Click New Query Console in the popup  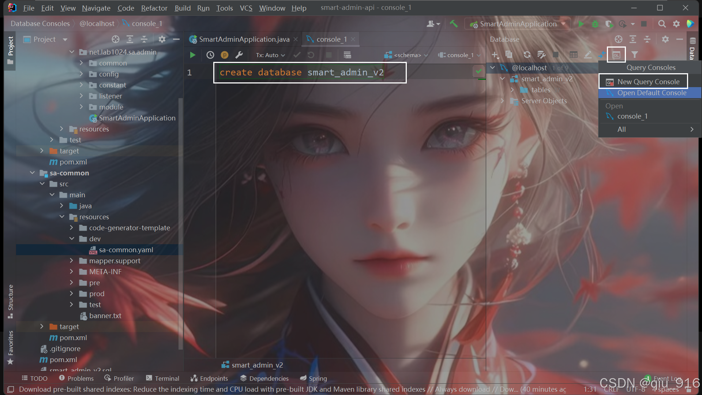647,81
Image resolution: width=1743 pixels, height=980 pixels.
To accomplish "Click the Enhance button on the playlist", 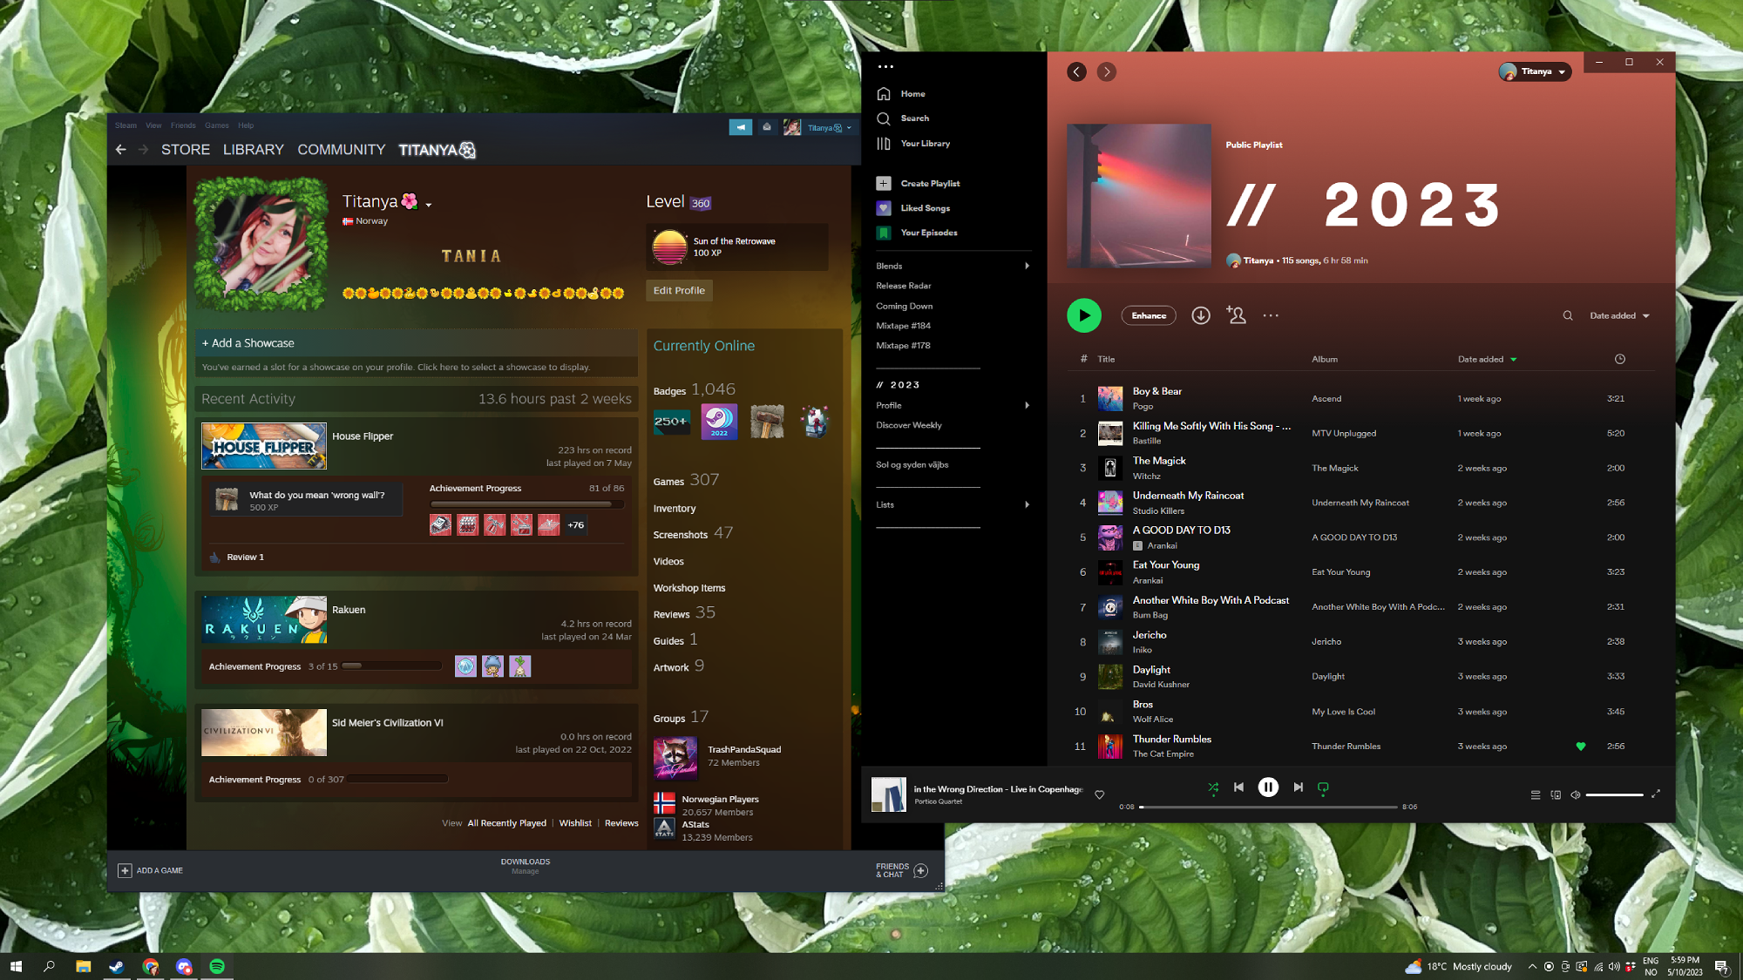I will coord(1148,315).
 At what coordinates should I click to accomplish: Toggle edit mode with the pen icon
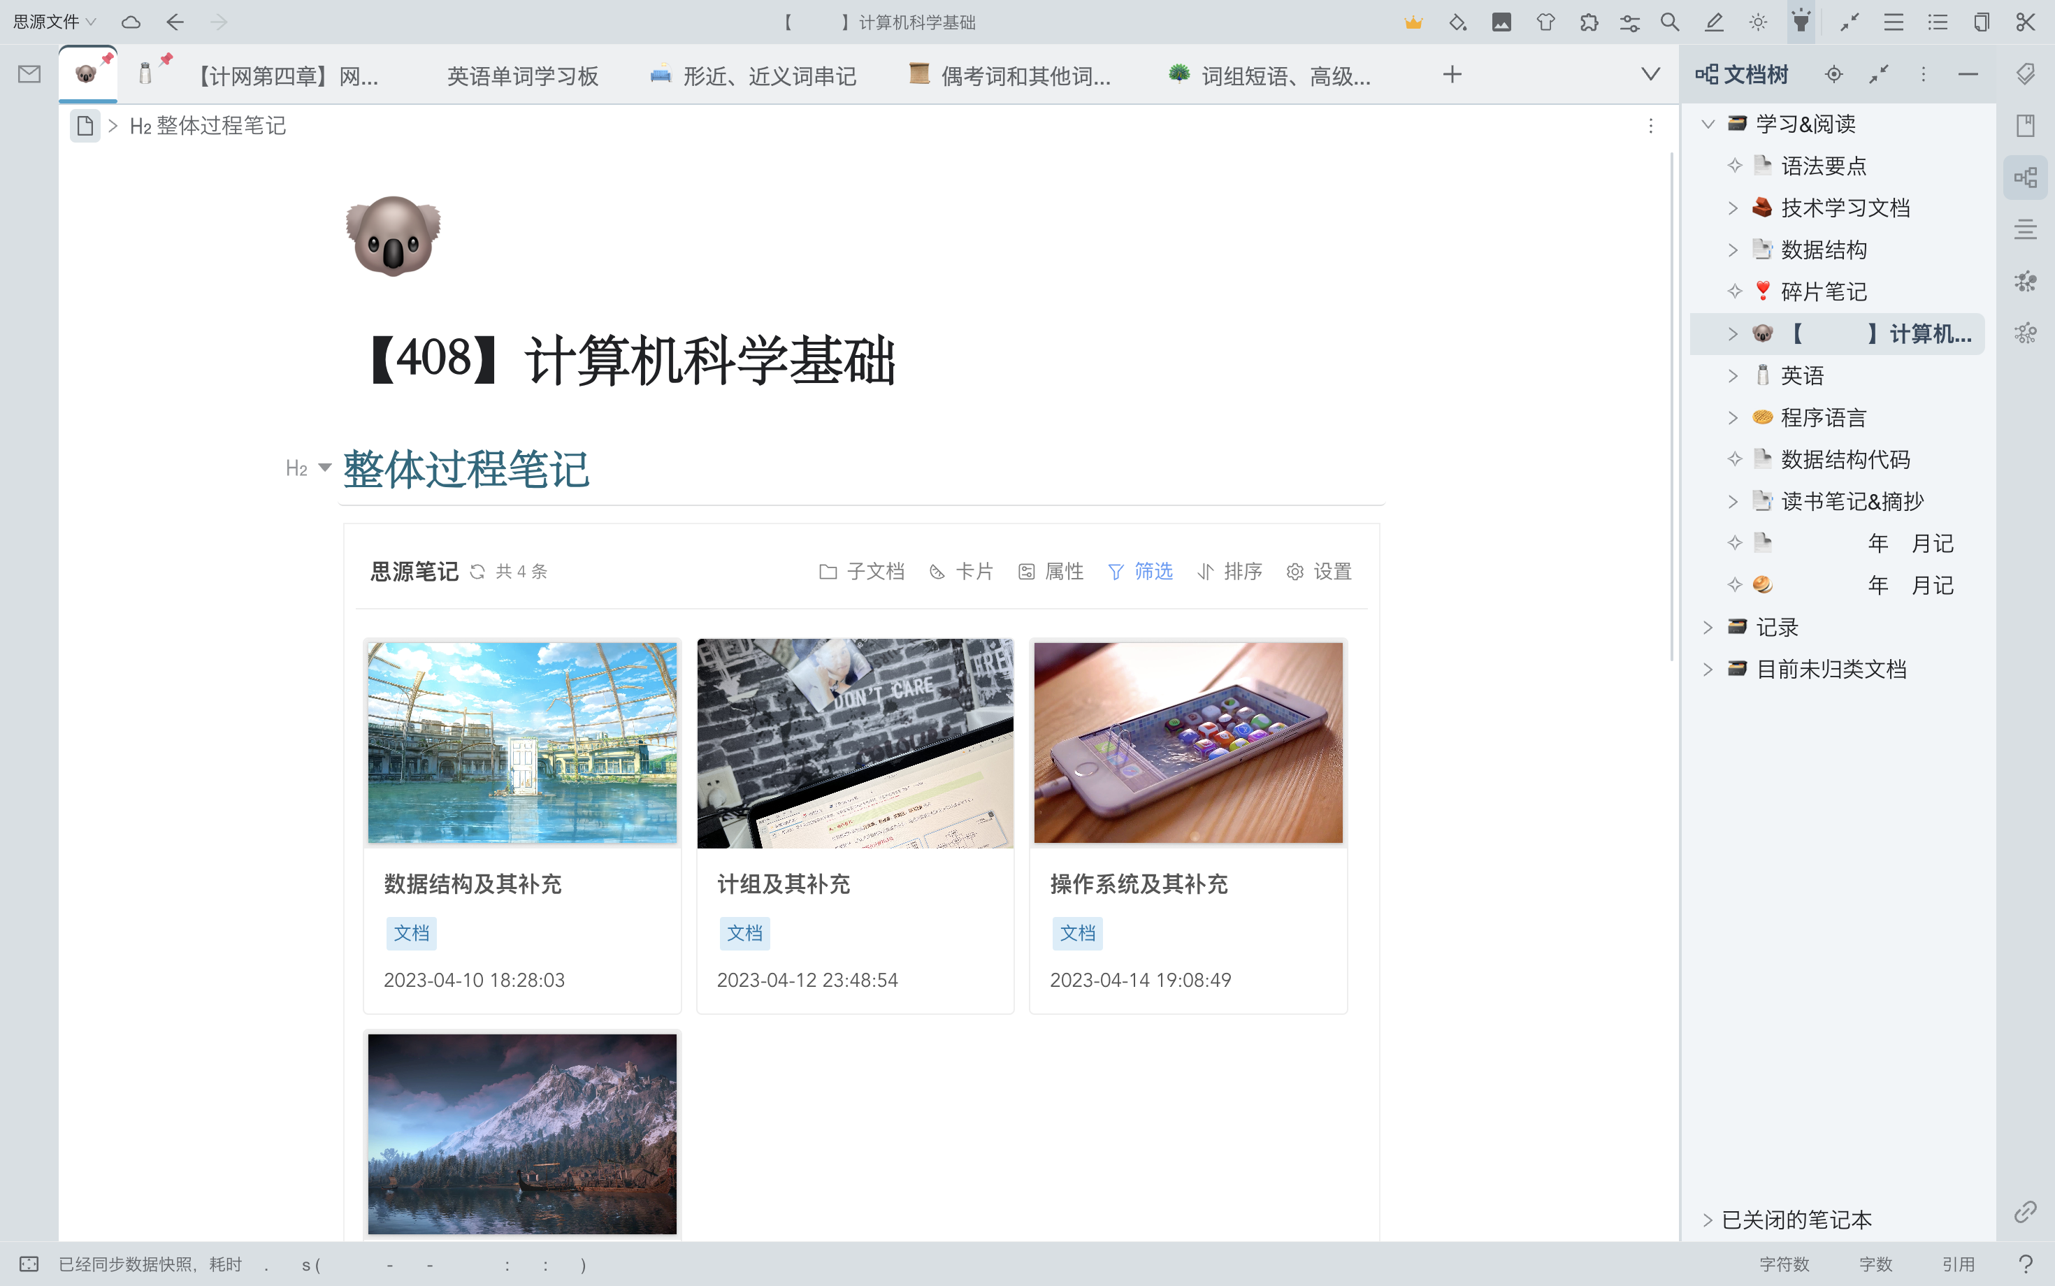coord(1714,22)
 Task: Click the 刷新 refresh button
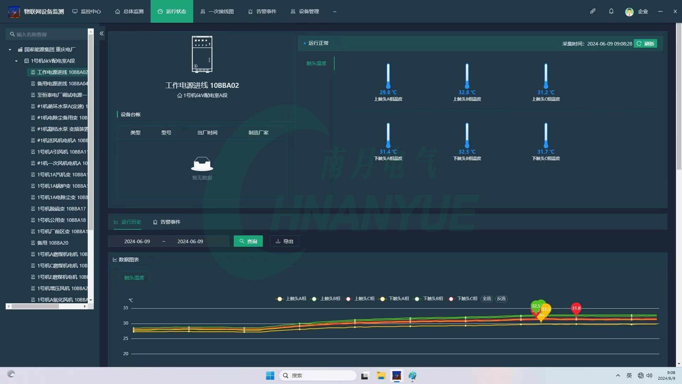(x=645, y=43)
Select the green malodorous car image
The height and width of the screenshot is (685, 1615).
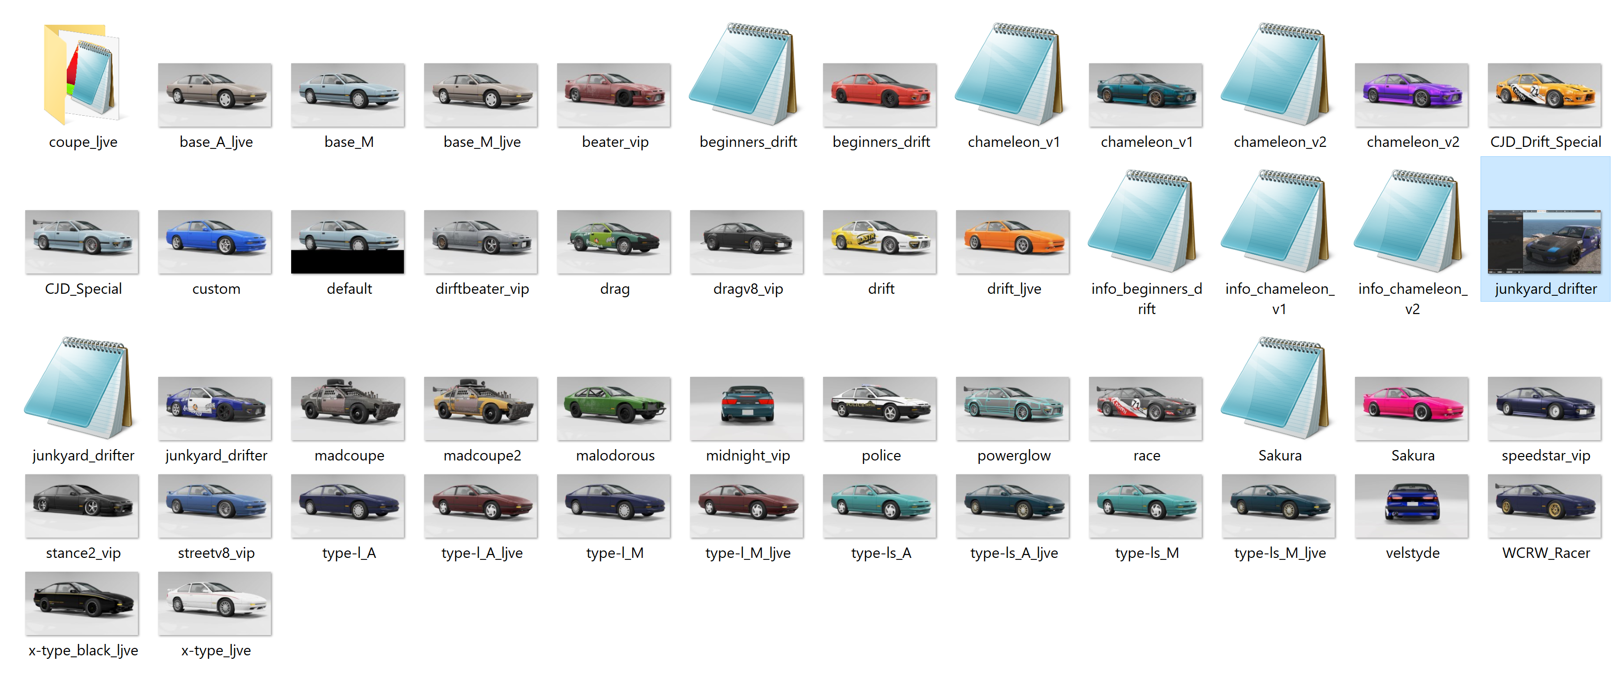(614, 408)
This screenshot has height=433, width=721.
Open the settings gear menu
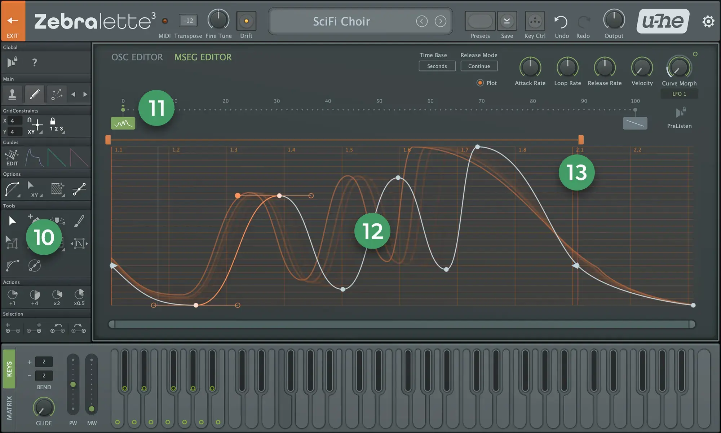tap(708, 21)
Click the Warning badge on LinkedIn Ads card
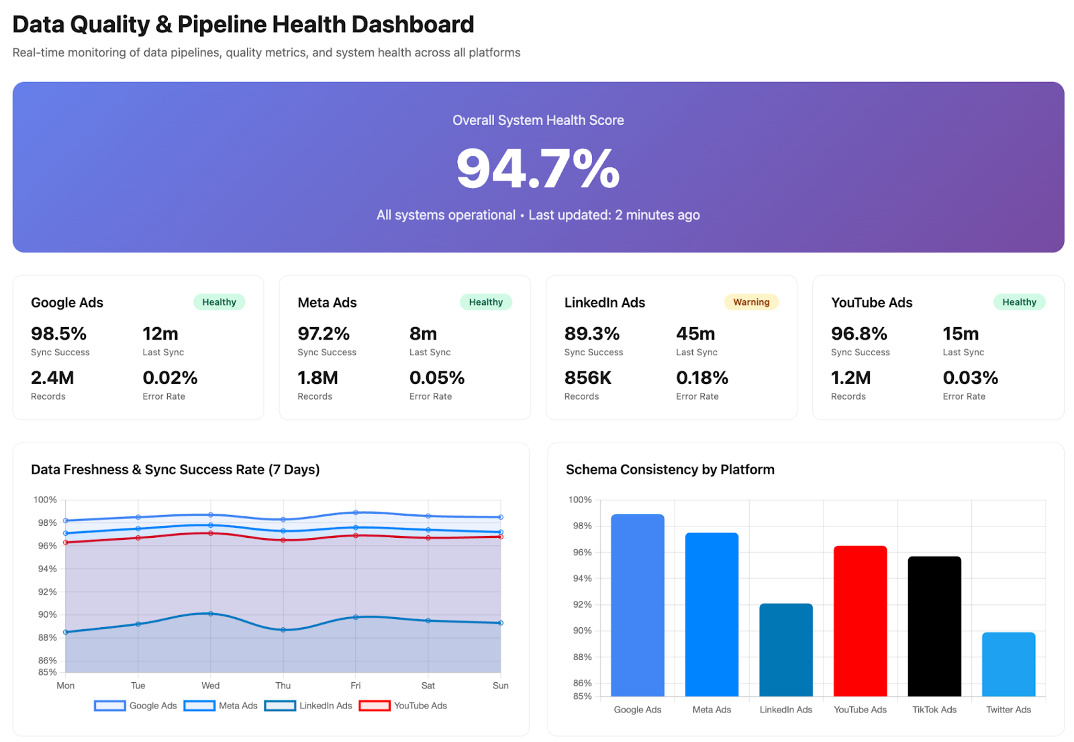Screen dimensions: 1074x742 [751, 302]
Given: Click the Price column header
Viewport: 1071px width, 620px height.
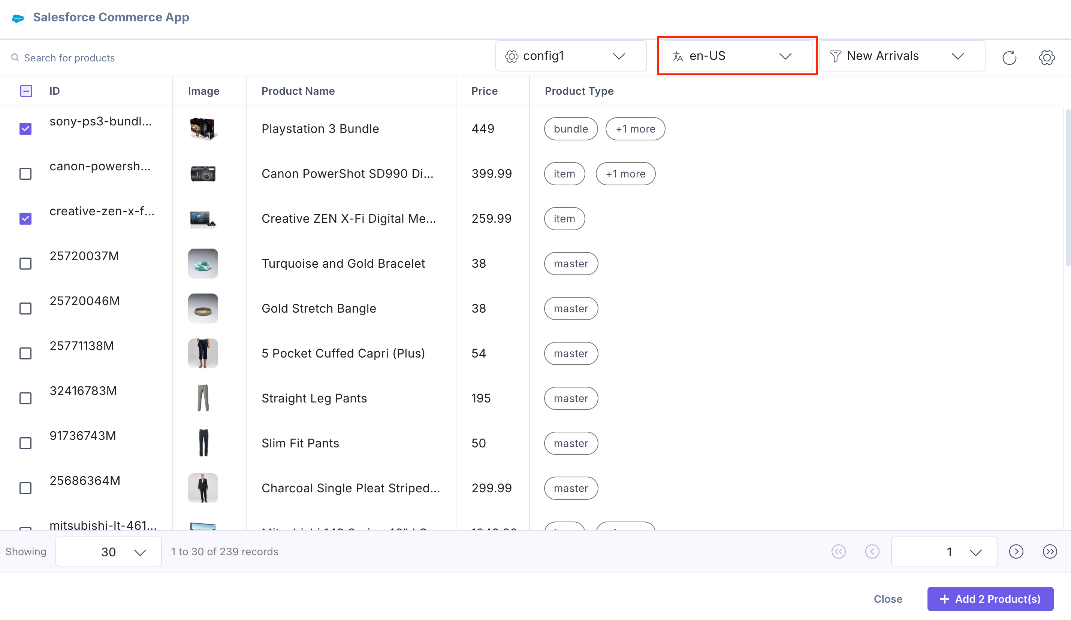Looking at the screenshot, I should pos(484,91).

Aim of the task:
Output only the lines running from the line with "Given: Click the Price column header" through the last line of the entries above, inclusive, with pictures excluded.

Written response:
Given: Click the Price column header
Viewport: 1071px width, 620px height.
Looking at the screenshot, I should pos(484,91).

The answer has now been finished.